Comparing Simple and Compound Interest
School: Chula Vista Learning Community Charter. Teachers: Josue Gonzalez, Brenda Melendrez, & Jessica Avila
What is the context for this lesson?
This video shows excerpts from three mini lessons taught to a heterogeneous group of students spanning grades 9-11. The overall goal was to develop student understanding of comparing linear and exponential functions in multiple representations.
The teachers selected a lesson from the Mathematics Assessment Project as a skeleton for this lesson. This lesson aligns with the following Common Core Standards for Mathematics:
A-SSE: Interpret the structure of expressions. Write expressions in equivalent forms to solve problems.
F-LE: Construct and compare linear, quadratic, and exponential models and solve problems. Interpret expressions for functions in terms of the situation they model.
F-BF: Build a function that models a relationship between two quantities.
How are scaffolds embedded throughout the lesson and unit to support learning?
On the first day, the teachers intentionally asked an open-ended question to elicit students’ meanings for “interest”. Then, they used a Collect and Display routine to capture students’ language. Next, the students created a foldable with the word interest to formalize the mathematical meaning of interest as a percent change.
On the second and third days of the lessons, the teachers referred back to the meanings from the first day of the lesson to reinforce the mathematical meaning of interest.
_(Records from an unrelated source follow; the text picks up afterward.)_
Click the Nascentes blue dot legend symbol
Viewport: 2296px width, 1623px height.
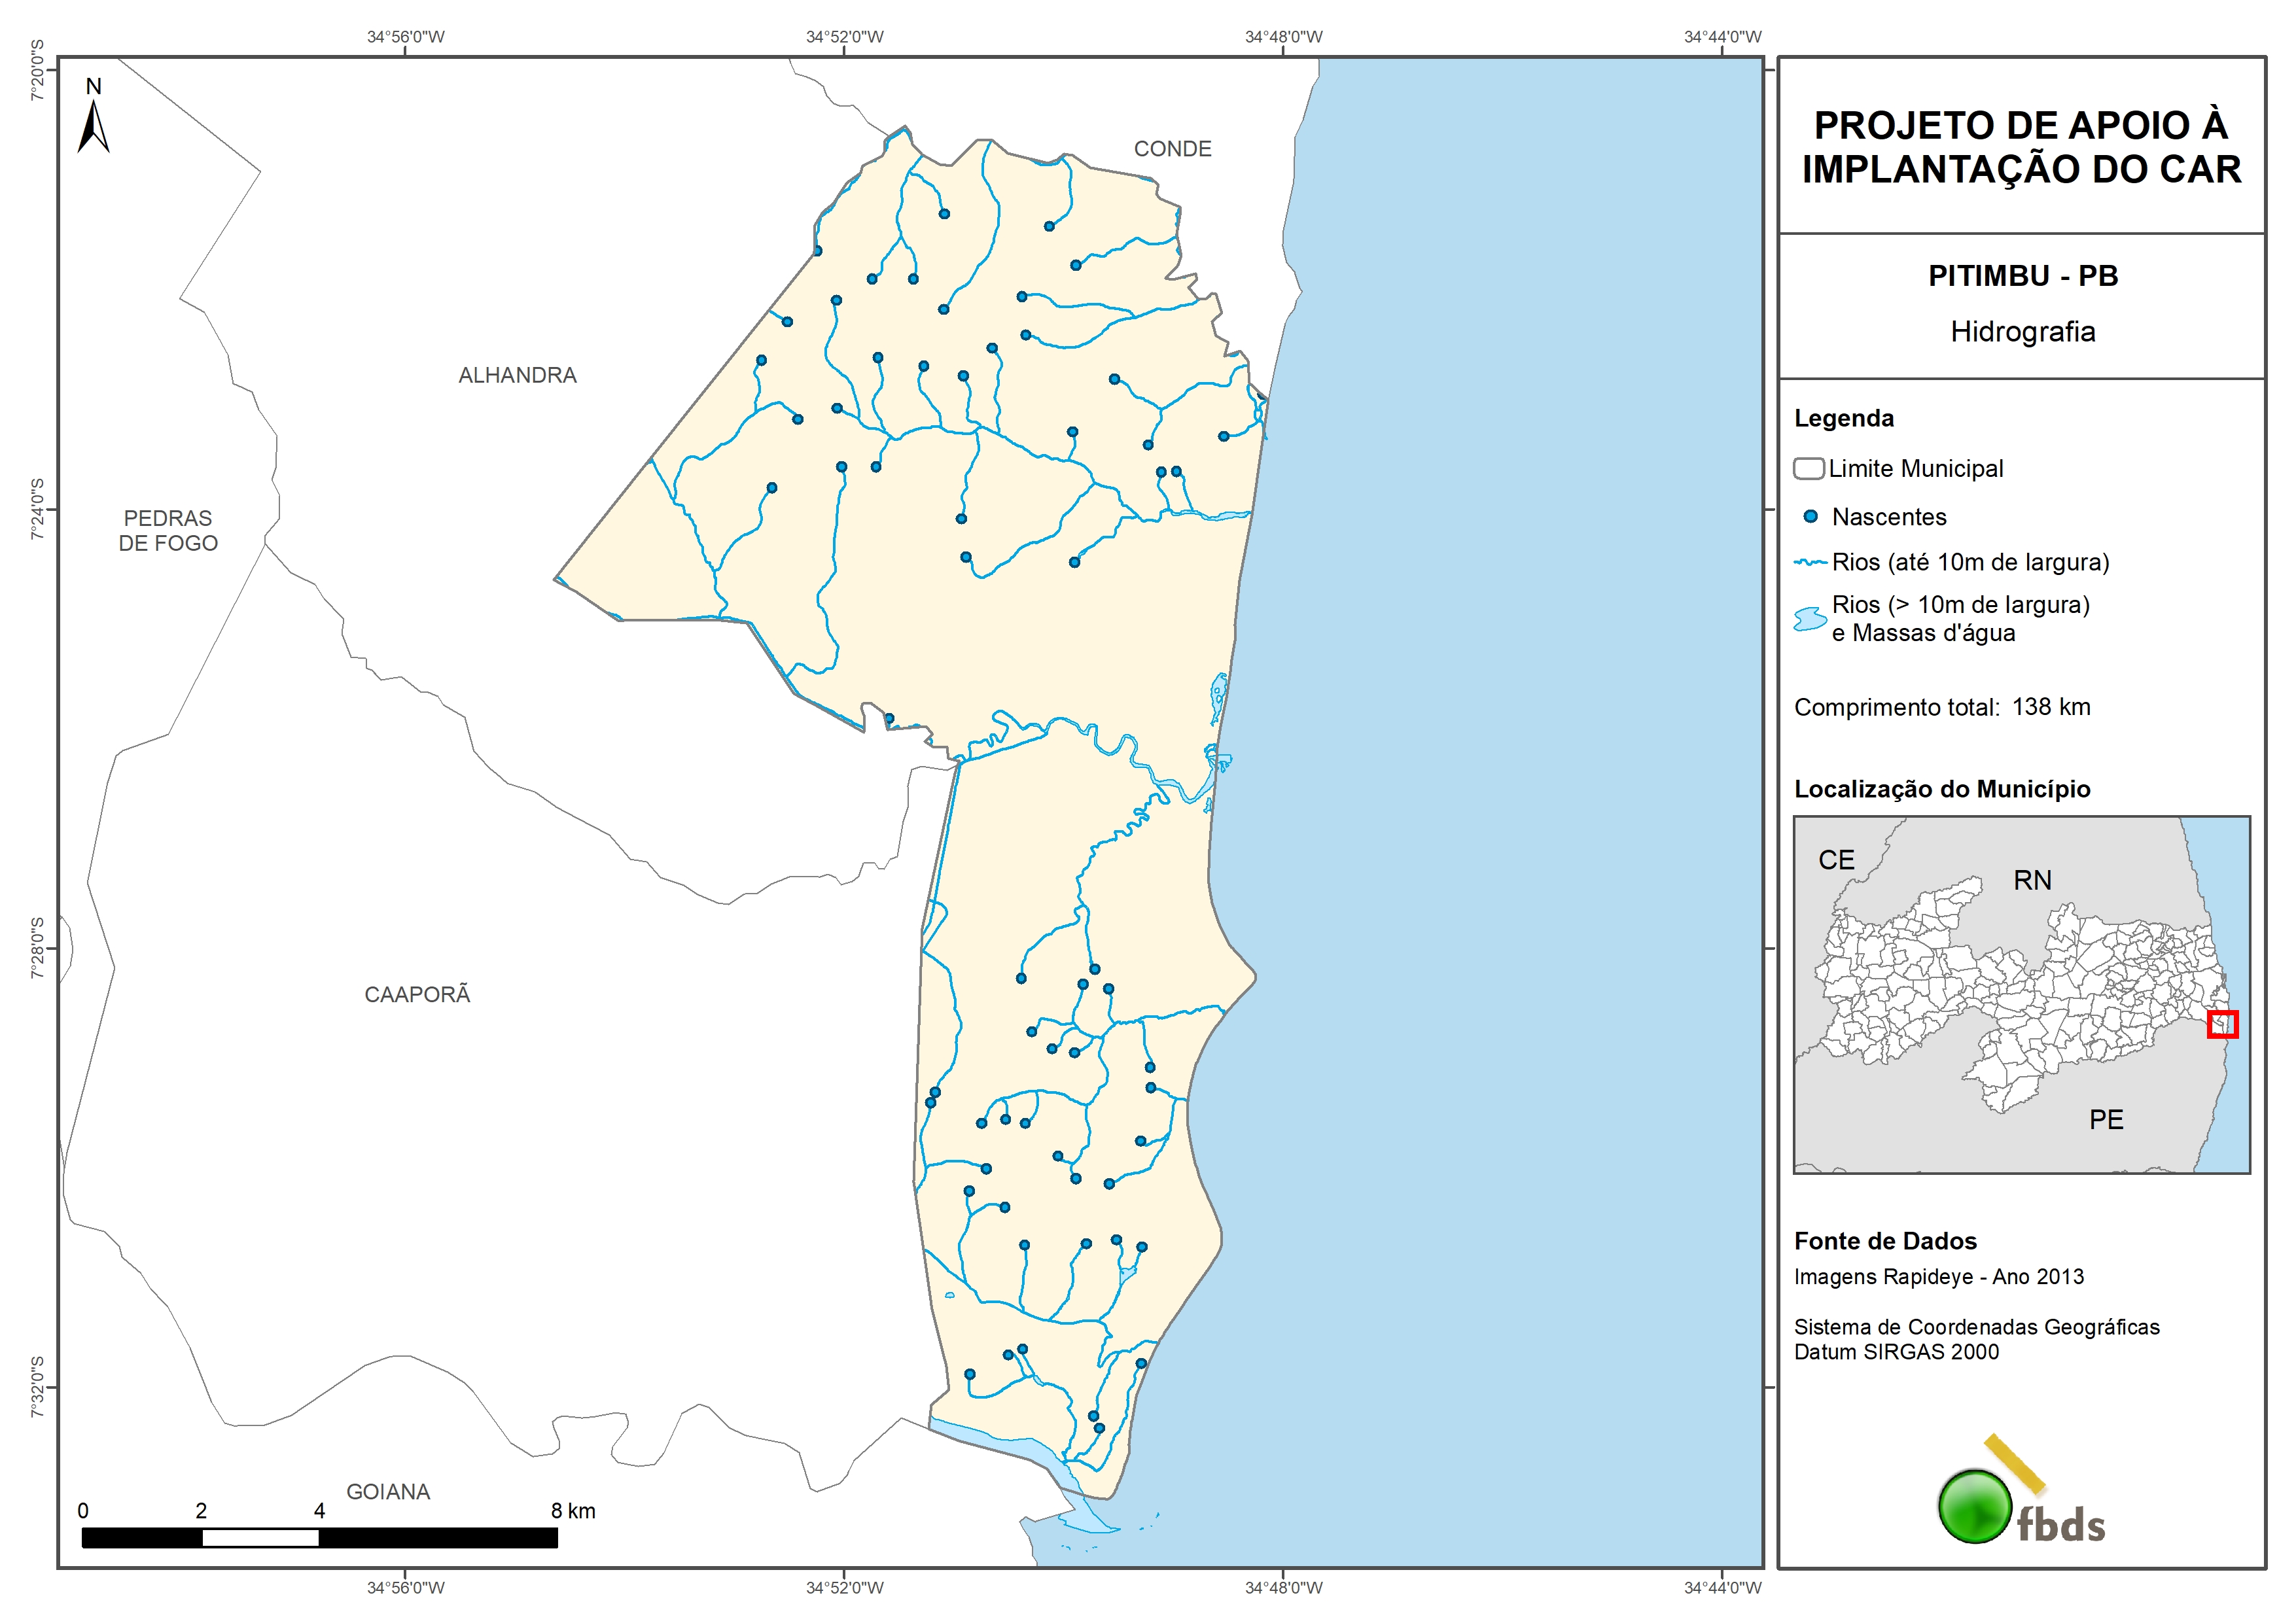coord(1810,517)
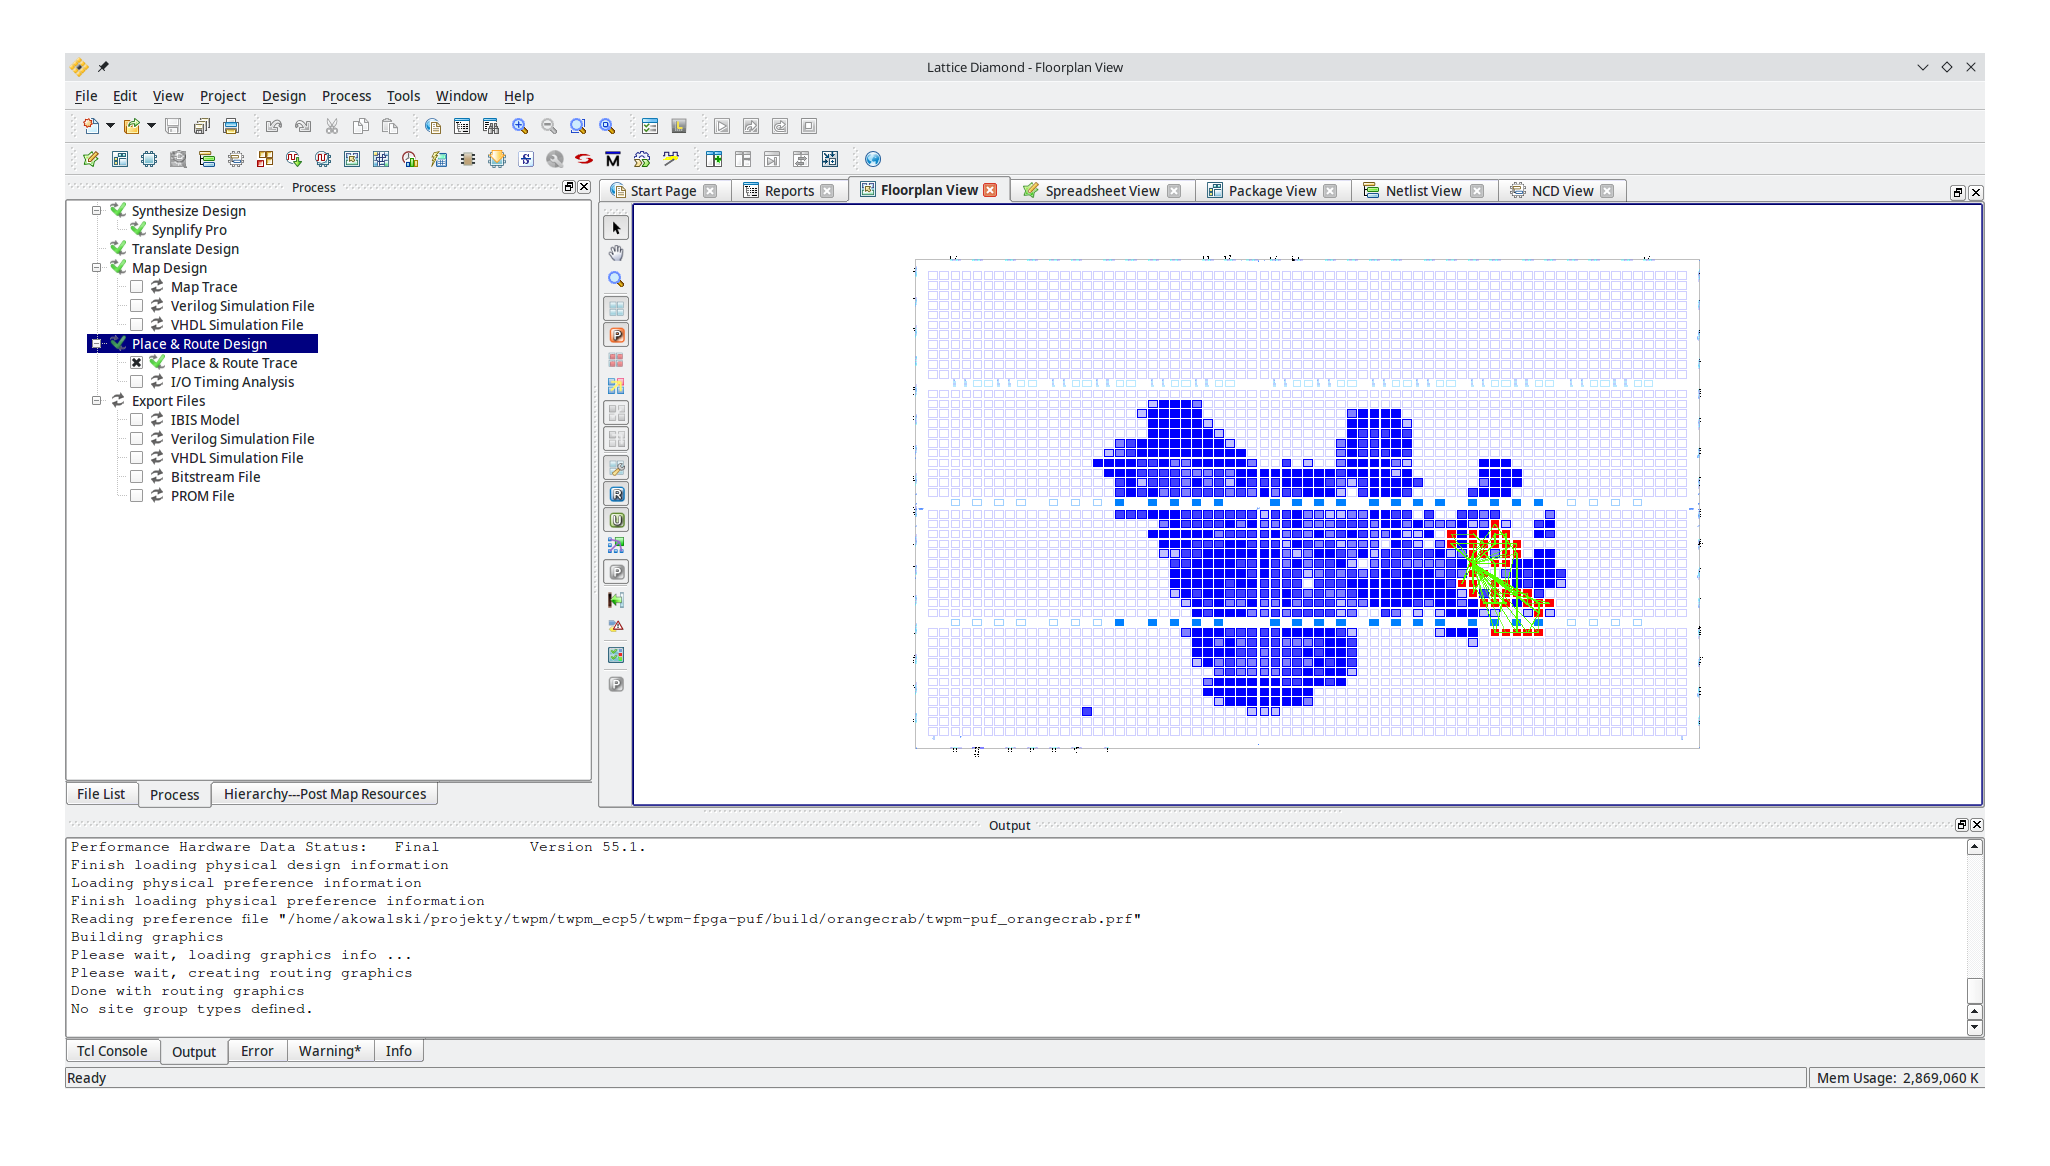The width and height of the screenshot is (2050, 1166).
Task: Open the web globe toolbar icon
Action: 873,159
On both of these days, students applied the concept through solving problems related to percent changes, and comparing simple (linear) and compound (exponential) interest.
What makes this lesson culturally and linguistically responsive?
First the teachers accessed and built upon students’ understanding of the concept of interest. The teachers did not reject students’ everyday understanding of this concept, but rather built on it. Second, the teachers intentionally incorporated a lesson context that was relatable and interesting to students: How much money do you lose when you change money at a “casa de cambio?” This topic was introduced using a video from a news clip that discussed the hidden fees consumers often pay when changing money. Incorporating this context sparked students to relate the mathematics to their lived experiences.